Provost Mark Richards first encountered the Los Angeles Master Chorale in 1983 while working on his Ph.D. at CalTech. Dr. Richards will renew his acquaintance with the group when he moderates a pre-show discussion about Lagrime di San Pietro with director Peter Sellars and Chorale director Grant Gershon on March 26.

Provost Mark Richards is a scientist with the soul of a musician. Or maybe it’s the other way around. He was born into a family of musicians—his father was a music professor at a small college in Texas; his mother taught piano and played the church organ; his older brother became an orchestra conductor and musicologist, and his younger one is an artist and designer — and he grew up playing the piano, violin, clarinet, saxophone and guitar as well as singing.  

Unlike the rest of his family, however, Dr. Richards chose a different professional path, receiving his bachelor’s degree in engineering from the University of Texas at Austin, followed by a masters in applied physics and a Ph.D. in geophysics from The California Institute of Technology.

Known for its strength in science and engineering, CalTech also has a long history of encouraging its students to participate in the arts, and it was while he was there that Dr. Richards first encountered the L.A. Master Chorale. Prompted by a friend, he auditioned for the Chorale in 1983 when it was under the direction of Roger Wagner, one of the most renowned choral conductors in the field at the time. For two years he sang with the group.

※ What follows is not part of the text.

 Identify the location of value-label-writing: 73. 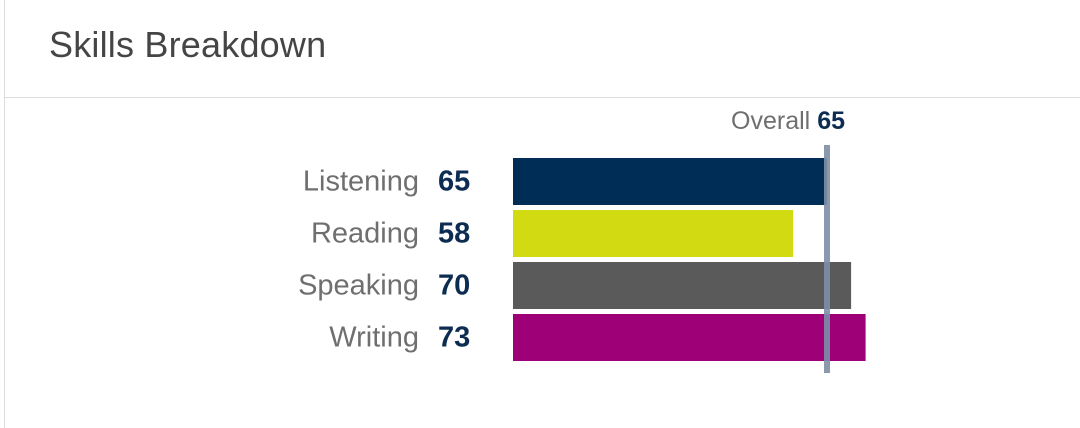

“It was an amazing experience,” he recalls. “I’d drive from the CalTech campus to rehearsals in West Hollywood and it was like entering a different universe.” During his time with the Chorale, Dr. Richards had the opportunity to perform many of the major choral works—including Beethoven’s Ninth Symphony with Placido Domingo at the Hollywood Bowl as part of the 1984 Olympics opening ceremonies.

So naturally, Dr. Richards was interested when he heard that Meany Center would be bringing the L.A. Master Chorale to the UW Campus on March 26 to perform a renaissance masterpiece, Orlando di Lasso’s Lagrime.

Then he learned that the director of this production, Peter Sellars, would also be coming.

It turns out that while he was the Dean of Mathematical and Physical Sciences at UC Berkeley, Dr. Richards had the opportunity to meet the celebrated theater director before the world premiere of John Adams’ monumental opera, Dr. Atomic, for which Sellars was the librettist.

The work focuses on Manhattan Project head Robert Oppenheimer in the weeks leading up to the first test of the first atomic bomb. Dr. Atomic had particular resonance for Richards since Los Alamos was (and still is) run by the UC System, and Oppenheimer was a professor at Berkeley. He got to know Sellars while hosting him at a series of events held at Berkeley, and even attended Dr. Atomic’s premiere at the San Francisco Opera with him. He remembers Sellars as a man “with an effervescent personality and an obsession for unusual detail.”

Fifteen years later, Provost Richards will renew his acquaintance with both the L.A. Master Chorale and Peter Sellars when he moderates a pre-show discussion about Lagrime with Sellars and Chorale director Grant Gershon on March 26.